Cała wioska popiera Dafa
COVID-19 wybuchło w regionie pod koniec 2022 roku. Wiele osób zmarło w pobliskich wioskach, w których nie było praktykujących Falun Dafa. Jednak w naszej wiosce – gdzie każda rodzina usłyszała prawdę o Dafa i otrzymała amulety ochronne oraz czasopisma wyjaśniające prawdę Minghui – tylko jedna osoba zmarła z powodu wirusa.
Jedyną osobą, która uległa COVID-owi, był zagorzały zwolennik Komunistycznej Partii Chin (KPCh). Zazwyczaj wieszał w swoim domu portrety Mao Zedonga. Pomimo wielokrotnych prób nakłonienia go z żoną, aby je zdjął i poznał prawdę, odmówił. W dniu swojej śmierci upierał się, że nie może zostać w pokoju, w którym wisiały portrety Mao, mówiąc, że było tam nieznośnie zimno. Później zabrano go do szpitala, gdzie zmarł.
Po tym zdarzeniu więcej mieszkańców wioski zdało sobie sprawę, że zrozumienie prawdy o Dafa jest kluczem do zachowania bezpieczeństwa.
Ciepło rodzinne, które pamiętam z dzieciństwa powraca
Dzięki błogosławieństwu Mistrza, znów odnalazłam ciepło mojego domu z dzieciństwa. Mój mąż nie jest już chory, nasze oszczędności rosną, a my odnowiliśmy nasz dom i dziedziniec. Przez okna widać przestronny i schludny ogród ozdobiony papryczkami chili, zieloną fasolką i żywymi kwiatami.
Często odwiedzają nas współpraktykujący, a sąsiedzi traktują się z szacunkiem. Moja trzecia i czwarta siostra wznowiły praktykę kultywacji, podczas gdy moja najstarsza bratowa, czwarty brat i piąty brat pozostają pilni w swojej kultywacji. Kiedy zbieramy się, aby studiować Fa i dzielić się doświadczeniami, czuję się jak w moim radosnym dzieciństwie.

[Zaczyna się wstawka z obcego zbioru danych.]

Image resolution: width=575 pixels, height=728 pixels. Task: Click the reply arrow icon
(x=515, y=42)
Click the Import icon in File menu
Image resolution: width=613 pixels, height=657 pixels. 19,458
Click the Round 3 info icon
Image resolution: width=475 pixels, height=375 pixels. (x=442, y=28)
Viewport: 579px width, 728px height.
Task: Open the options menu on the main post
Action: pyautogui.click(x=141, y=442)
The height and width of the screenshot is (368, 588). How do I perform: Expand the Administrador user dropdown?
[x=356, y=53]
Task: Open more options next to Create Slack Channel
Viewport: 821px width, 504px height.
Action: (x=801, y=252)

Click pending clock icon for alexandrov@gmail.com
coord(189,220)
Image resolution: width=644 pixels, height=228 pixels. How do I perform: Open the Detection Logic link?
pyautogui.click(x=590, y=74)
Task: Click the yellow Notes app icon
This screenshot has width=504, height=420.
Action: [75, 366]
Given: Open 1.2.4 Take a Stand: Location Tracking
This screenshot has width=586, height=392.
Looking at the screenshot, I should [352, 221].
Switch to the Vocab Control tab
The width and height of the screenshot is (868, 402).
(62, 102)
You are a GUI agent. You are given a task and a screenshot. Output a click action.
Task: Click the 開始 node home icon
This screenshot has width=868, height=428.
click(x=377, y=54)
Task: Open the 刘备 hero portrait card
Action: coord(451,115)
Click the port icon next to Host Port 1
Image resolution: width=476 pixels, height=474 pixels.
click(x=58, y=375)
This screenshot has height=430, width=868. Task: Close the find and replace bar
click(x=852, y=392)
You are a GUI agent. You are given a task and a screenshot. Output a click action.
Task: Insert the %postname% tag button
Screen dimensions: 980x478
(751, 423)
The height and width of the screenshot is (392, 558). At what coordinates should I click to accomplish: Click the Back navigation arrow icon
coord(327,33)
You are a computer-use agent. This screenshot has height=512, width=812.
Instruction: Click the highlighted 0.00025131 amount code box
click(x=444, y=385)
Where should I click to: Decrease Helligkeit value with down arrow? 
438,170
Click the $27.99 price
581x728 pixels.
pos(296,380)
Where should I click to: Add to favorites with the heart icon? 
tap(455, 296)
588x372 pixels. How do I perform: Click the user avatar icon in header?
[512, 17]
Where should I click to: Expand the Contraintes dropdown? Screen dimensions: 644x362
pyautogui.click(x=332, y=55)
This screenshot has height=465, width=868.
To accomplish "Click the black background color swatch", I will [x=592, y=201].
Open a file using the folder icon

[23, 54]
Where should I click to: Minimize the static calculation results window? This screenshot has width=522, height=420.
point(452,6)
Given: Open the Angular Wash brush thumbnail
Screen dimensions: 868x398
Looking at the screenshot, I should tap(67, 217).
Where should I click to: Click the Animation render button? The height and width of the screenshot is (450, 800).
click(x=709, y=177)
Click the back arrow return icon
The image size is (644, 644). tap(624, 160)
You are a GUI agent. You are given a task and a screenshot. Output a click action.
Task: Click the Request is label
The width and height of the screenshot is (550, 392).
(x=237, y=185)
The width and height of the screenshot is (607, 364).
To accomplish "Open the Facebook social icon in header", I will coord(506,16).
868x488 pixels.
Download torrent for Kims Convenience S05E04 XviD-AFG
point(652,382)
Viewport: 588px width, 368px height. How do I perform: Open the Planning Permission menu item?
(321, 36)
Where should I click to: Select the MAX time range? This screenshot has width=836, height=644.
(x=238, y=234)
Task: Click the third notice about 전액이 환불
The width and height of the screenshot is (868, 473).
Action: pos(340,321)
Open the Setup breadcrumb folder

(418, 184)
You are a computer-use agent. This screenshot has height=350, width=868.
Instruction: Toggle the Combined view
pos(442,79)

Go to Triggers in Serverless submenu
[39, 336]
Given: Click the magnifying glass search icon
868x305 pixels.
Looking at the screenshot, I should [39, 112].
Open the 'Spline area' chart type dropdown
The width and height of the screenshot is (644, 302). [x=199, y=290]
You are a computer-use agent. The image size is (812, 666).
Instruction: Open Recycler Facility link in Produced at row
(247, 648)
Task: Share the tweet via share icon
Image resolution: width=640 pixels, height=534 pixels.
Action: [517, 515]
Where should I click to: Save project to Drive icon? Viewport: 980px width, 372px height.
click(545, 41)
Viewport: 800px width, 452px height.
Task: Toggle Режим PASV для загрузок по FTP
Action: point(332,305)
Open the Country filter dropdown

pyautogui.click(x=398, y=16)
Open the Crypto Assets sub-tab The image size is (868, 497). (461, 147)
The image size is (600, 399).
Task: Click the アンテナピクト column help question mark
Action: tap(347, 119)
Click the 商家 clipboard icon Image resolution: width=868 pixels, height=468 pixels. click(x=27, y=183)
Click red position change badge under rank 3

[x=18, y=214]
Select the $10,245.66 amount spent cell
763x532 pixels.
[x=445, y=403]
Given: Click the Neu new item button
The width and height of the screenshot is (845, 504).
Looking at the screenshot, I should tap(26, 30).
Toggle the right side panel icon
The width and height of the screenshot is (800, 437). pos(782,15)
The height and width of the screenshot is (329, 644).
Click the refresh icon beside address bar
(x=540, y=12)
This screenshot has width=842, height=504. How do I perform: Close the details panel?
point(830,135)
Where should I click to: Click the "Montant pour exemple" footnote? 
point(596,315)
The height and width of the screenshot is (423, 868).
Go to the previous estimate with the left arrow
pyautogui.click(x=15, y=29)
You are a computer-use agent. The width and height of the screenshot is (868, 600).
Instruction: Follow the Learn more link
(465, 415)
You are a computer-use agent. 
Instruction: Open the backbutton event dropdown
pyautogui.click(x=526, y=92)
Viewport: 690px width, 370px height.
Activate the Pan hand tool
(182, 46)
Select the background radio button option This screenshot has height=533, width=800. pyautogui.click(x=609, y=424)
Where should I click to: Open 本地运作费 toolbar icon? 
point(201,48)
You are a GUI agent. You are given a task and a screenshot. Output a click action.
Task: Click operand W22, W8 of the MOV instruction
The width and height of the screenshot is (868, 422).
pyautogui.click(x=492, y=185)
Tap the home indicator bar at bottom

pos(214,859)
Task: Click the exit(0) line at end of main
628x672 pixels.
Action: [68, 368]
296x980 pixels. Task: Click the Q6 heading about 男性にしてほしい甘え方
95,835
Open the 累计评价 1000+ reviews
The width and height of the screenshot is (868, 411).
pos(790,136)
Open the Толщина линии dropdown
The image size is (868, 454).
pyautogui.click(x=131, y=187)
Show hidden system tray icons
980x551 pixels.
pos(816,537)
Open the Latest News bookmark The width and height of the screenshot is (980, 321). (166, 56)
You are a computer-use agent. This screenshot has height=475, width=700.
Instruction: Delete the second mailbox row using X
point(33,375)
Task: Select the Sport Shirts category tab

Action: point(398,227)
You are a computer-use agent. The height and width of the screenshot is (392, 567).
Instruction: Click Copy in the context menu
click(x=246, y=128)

Jestem naprawdę wdzięczna za ochronę Mistrza i współczujące zbawienie dla wszystkich istot w tym regionie. Dziękuję również współpraktykującym za ich pomoc i wsparcie. Mam nadzieję, że wszyscy będą niezłomnie podążać ścieżką rektyfikacji Fa i wypełniać swoje ślubowania.